FAITS DIVERS OU LES MOUVEMENTS IMPREVUS
Jean Billaud, Durand-Peyroles, 2011

Qu’il est simple d’écrire des nouvelles !
C’est ce que je me disais en lisant Faits divers ou les mouvements imprévus, recueil de Jean Billaud dernièrement paru aux éditions Durand-Peyroles. Tellement simple, oui : il suffit juste d’arrêter son regard sur un événement, un instant de vie, un personnage, et de rester planté là, tranquille et confiant, à attendre que le réel dérape, que le doute s’installe, que l’angoisse s’immisce bref, que l’histoire se déploie et s’offre à nous, prête à glisser sous notre plume.
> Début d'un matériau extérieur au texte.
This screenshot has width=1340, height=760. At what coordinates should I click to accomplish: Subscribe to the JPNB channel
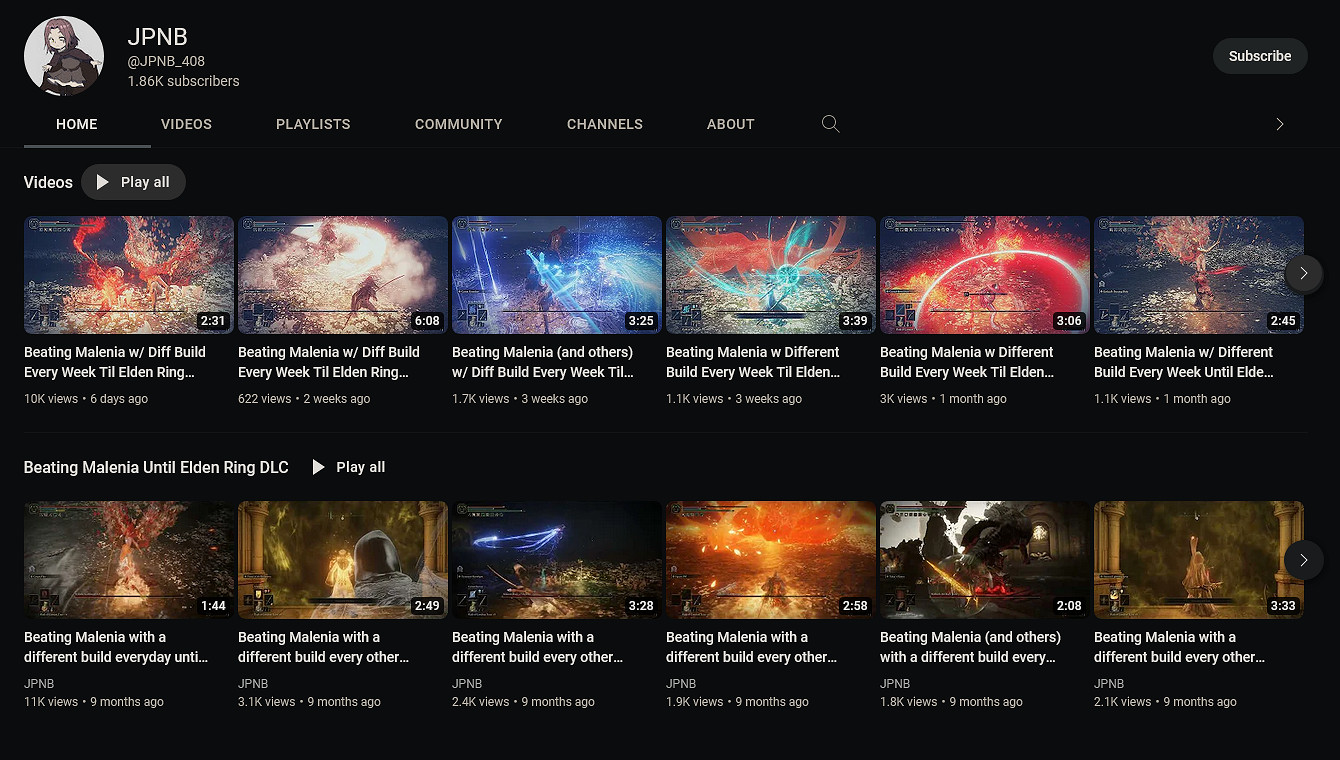tap(1259, 56)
Tellement simple… en apparence, car rien n’est plus compliqué, en réalité, que de générer le trouble chez le lecteur avec une économie de moyens aussi radicale que celle à laquelle s’astreint Jean Billaud. N’attendez pas de coups d’éclats dans ses nouvelles : pas de cascades ni de flots de sang, pas d’intrigues complexes ni de rebondissements incroyables. À chaque fois, l’auteur se contente juste d’un petit glissement dans le réel, d’un infime décalage dans la vie d’un quidam moyen, bref d’un fait divers, pour aller explorer les zones d’ombres qui nous environnent toutes et tous, inconsciemment la plupart du temps. Car si certains de ses héros flirtent parfois avec le surnaturel, la plupart sont des êtres aussi tristement banals que vous et moi (enfin vous, je ne sais pas, mais moi, je confirme) : un professeur qui perd la tête et dont tout le monde se moque, un angoissé qui découvre sur le tard les joies du voyage, un frère et une sœur qui se retrouvent via un site de rencontres, un touriste qui s’égare dans le dédale des rues d’une ville inconnue…
Il faut bien admettre que le fil de l’intrigue est toujours tellement ténu qu’il en devient parfois limite insuffisant et qu’une ou deux nouvelles (« La Salade n’était pas sur la table », par exemple ou « Le Locataire de la chambre 9 ») nous laissent au bout du compte un peu sur notre faim. Mais comme l’auteur sait, pour chaque histoire, créer une ambiance originale et attachante, on ne s’agace finalement pas tant que cela de ces chutes qui n’en sont pas et qui relèvent, la plupart du temps, plus du clin d’œil que du coup de théâtre : on se laisse emporter par la simplicité et l’humanité qui émanent de toutes ces tranches de vies, de tous ces instantanés qui nous parlent avec beaucoup d’intelligence et de subtilité de ces drôles de bêtes que sont les humains.